Forex Trading: 3 Key Events to Mark on Your Calendar
March 22, 2017
Forex trading practitioners at certain levels know the importance of fundamental analysis. It allows predicting price trends by studying extra-market events capable of affecting assets, in this case currency pairs.
However, to perform a good fundamental analysis, it is necessary to keep in mind which events can influence prices, and therefore also the relative time coordinates. Your calendar must always be up to date. The events, which in jargon are called market movers, are numerous and depend on the currencies under consideration. Three categories of events, however, should never be missing from any agenda.
The importance of central banks
Central banks play a leading role in the real economy but also in finance, and therefore in the foreign exchange market. This should not be surprising: the FED, the ECB and other similar institutions decide monetary policy, which directly influences the value of currencies.
The lever that central banks use most frequently, and which has the greatest impact on Forex trading, is the cost of money, which is manipulated through the increase, decrease or maintenance of interest rates. If rates rise, the amount of currency in circulation decreases; if rates fall, the same amount decreases. The purpose of manipulating rates is to control prices or, in more extreme cases, to intervene in economic growth.
Among the side effects is precisely the influence on the value of currencies. A restrictive monetary policy, which consists of a rate hike, appreciates the currency. An expansionary monetary policy, which includes not only lowering rates but also purchasing public and private securities, depreciates the currency.

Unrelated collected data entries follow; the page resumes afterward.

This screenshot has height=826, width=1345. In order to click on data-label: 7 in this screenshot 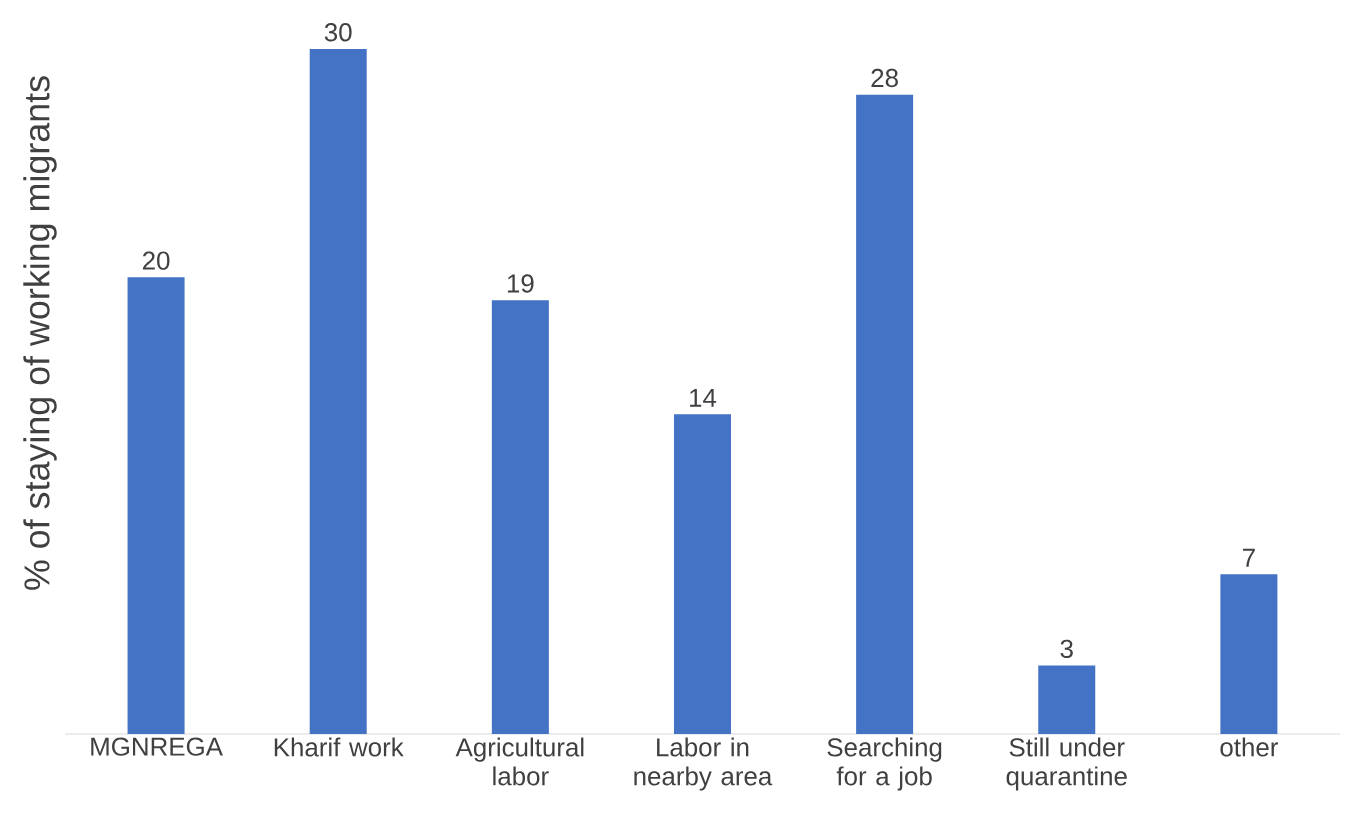, I will do `click(1249, 558)`.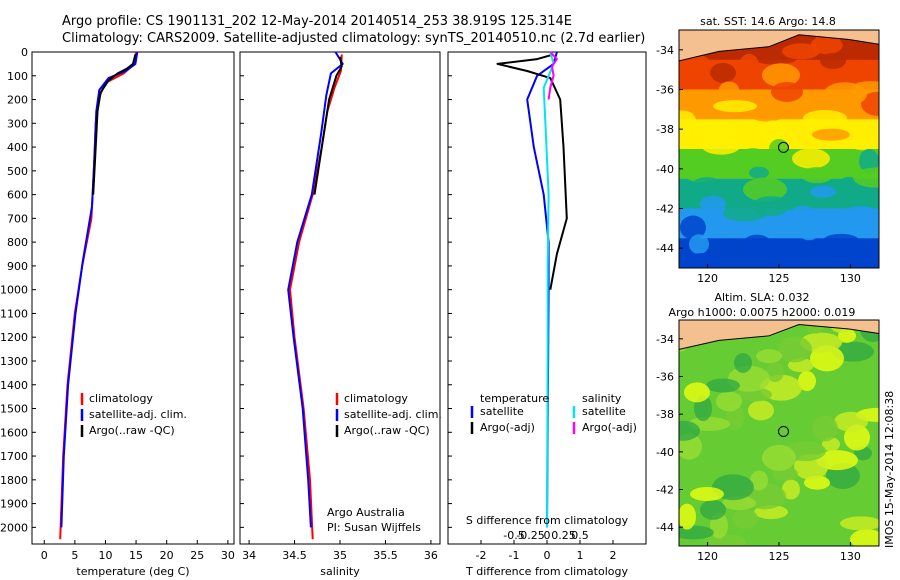  Describe the element at coordinates (294, 556) in the screenshot. I see `xtick-label: 34.5` at that location.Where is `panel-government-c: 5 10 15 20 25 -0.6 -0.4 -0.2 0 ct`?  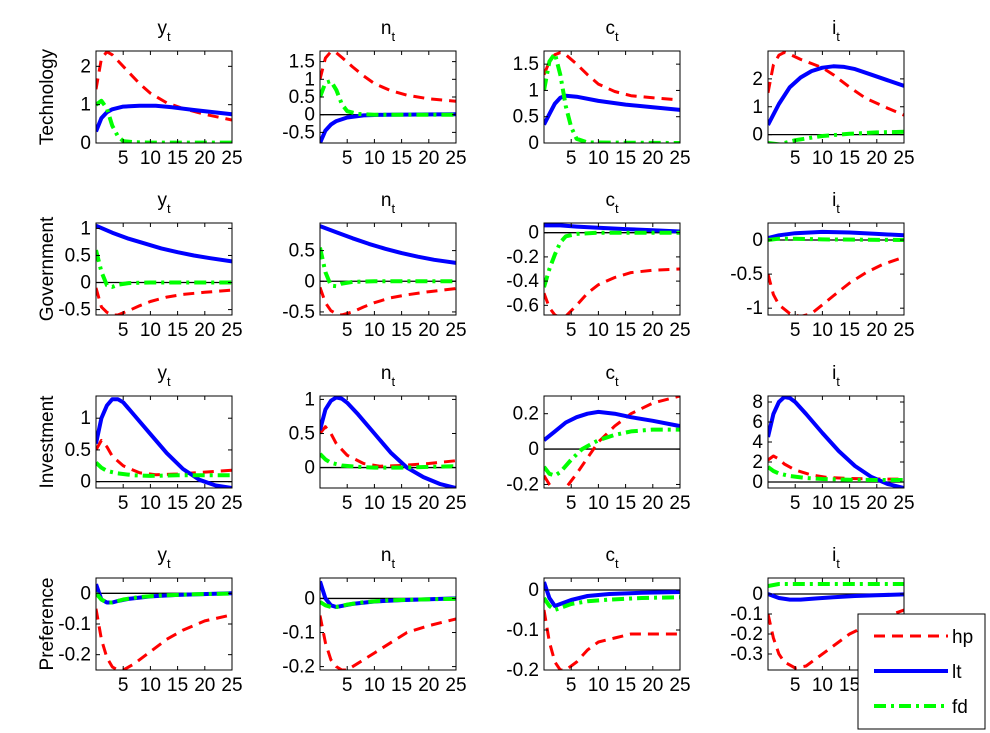 panel-government-c: 5 10 15 20 25 -0.6 -0.4 -0.2 0 ct is located at coordinates (598, 266).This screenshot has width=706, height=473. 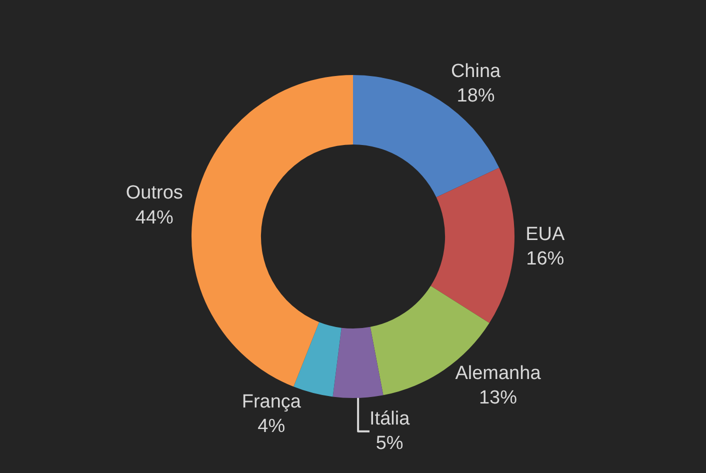 What do you see at coordinates (476, 96) in the screenshot?
I see `data-label: 18%` at bounding box center [476, 96].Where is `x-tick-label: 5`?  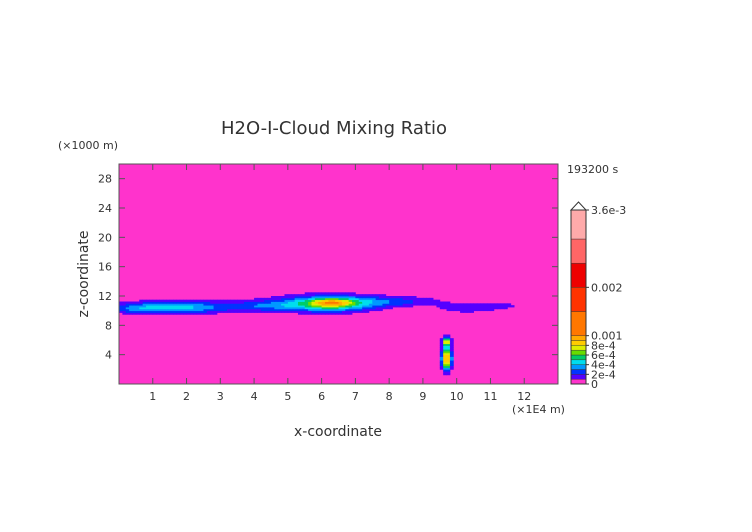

Monetary policy decisions take place during meetings and are made public in subsequent press conferences. This is the event that should be marked on the calendar: the press conferences of central banks.
The role of the real economy
The real economy also has an impact on Forex trading and on currency pairs. In general, the principle is that, in a regime of variable exchange rates, the currency of a healthy country tends to appreciate and the currency of a country in recession tends to depreciate. This is true, of course, in the absence of additional factors.
A very important real economy figure is inflation, i.e. the consumer price index. In theory, high inflation corresponds to a currency value that is progressively decreasing, since the same amount of currency buys an ever-decreasing number of goods (reduction in purchasing power). This dynamic has effects in Forex trading when it generates devaluation. The link, it must be said, is not automatic.
Inflation is important, however, because it anticipates the moves of central banks, so in a sense it announces future monetary policies. High inflation precedes a restrictive policy, low inflation precedes an expansionary policy. Since, as can be seen from the previous paragraph, monetary policies affect currency pairs, inflation becomes a parameter that must absolutely be taken into consideration.
The event to mark on the calendar, therefore, is the announcement of inflation data, both estimated and final.
Finally, a certain importance is held by the data that more than any other represent the thermometer of an economy: GDP, unemployment rate and retail sales. As mentioned earlier, a healthy economy often sees its currency strengthen. The conferences announcing these data are generally separate, but the dates are made known well in advance. These should also be marked on the calendar.